What I can’t do is talk down to women who have lived roughly twice my life in sometimes half the time. For example, I can’t patronize a twenty-five-year-old who has a breakfast basket in her room for kids who qualify for free meals but never arrive even close to on time. Believe it or not, she pays for the food herself and still gives it out to even those littles who through some dark math do not qualify. And no, before you hit the caps lock and prepare to rage type, I am not suggesting that hunger is an excuse for poor instructional methodology. It can, however, be a reason for low scores.
So can trauma, by the way. When I came to my current position, I arrived unprepared for the reality of working with traumatized kids. Since that time, nearly five years ago, I have heard things that I wish I hadn’t. I know things, too, that I can’t unknow, like how many kids live with parents in jail, see violence take place, are molested, are beaten, are raped. I have sat at a table and watched teachers weep for these kids, choking through stories that should not be lives. I have known teachers who have taken children in when there was no one else. These are primarily women, of course, earning wages well beneath what they are worth, and yet they give themselves, heart and home, to loving someone else’s child. I once knew a boy whose father shot two women in front of him. Not surprisingly, he had no time for reading for a very long while. Instead, that boy sat with his tutor while both of them cried. It turns out a heart can break a mind, at least for months at a time.
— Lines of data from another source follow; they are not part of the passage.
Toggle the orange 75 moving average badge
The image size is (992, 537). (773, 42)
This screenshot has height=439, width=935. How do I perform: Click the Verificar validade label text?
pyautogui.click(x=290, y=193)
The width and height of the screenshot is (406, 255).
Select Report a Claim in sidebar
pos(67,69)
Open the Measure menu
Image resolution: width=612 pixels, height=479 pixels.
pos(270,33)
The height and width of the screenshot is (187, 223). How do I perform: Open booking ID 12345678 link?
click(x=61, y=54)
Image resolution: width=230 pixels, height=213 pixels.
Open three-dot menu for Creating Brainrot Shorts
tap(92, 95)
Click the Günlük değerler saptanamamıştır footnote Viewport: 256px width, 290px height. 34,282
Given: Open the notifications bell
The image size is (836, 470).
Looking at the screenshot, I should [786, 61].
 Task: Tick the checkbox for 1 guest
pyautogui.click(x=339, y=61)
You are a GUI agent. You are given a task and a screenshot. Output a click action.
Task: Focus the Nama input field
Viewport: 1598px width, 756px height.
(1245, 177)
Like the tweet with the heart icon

All of that said, when it comes to instruction, I am soundly on your side. We should be in every classroom, doing what works. We should say dyslexia in every state. Solid PA practice should begin the day, every day. We should demand these things, but we should also be kind. I cannot join a movement and give it my full-throated voice when it demonizes teachers or administrators. We would never demonize children for doing what they’ve always been told is right. I realize that when I am facing a room full of teachers, many of them were told to basically hand the kids books and get out of their way. For years, these teachers have dutifully practiced what was preached to them, and often most of their students did okay. And sometimes we cling to okay when so much of life for so many kids goes the other way.
For the record, this is a description of foot binding, from the Smithsonian:
“First, her feet were plunged into hot water and her toenails clipped short. Then the feet were massaged and oiled before all the toes, except the big toes, were broken and bound flat against the sole, making a triangle shape. Next, her arch was strained as the foot was bent double.”
I’ve spared you the most gruesome parts, because I know that this is already enough to hurt your decent hearts. No one is doing this or anything like it in our classrooms. There is no methodology that warrants a comparison to intentional torture. This type of language serves no one. Choose instead to speak in a voice that serves your message. Proceed from here with passion and compassion, in equal measure. In my experience, that’s the mixture that works to change the most minds.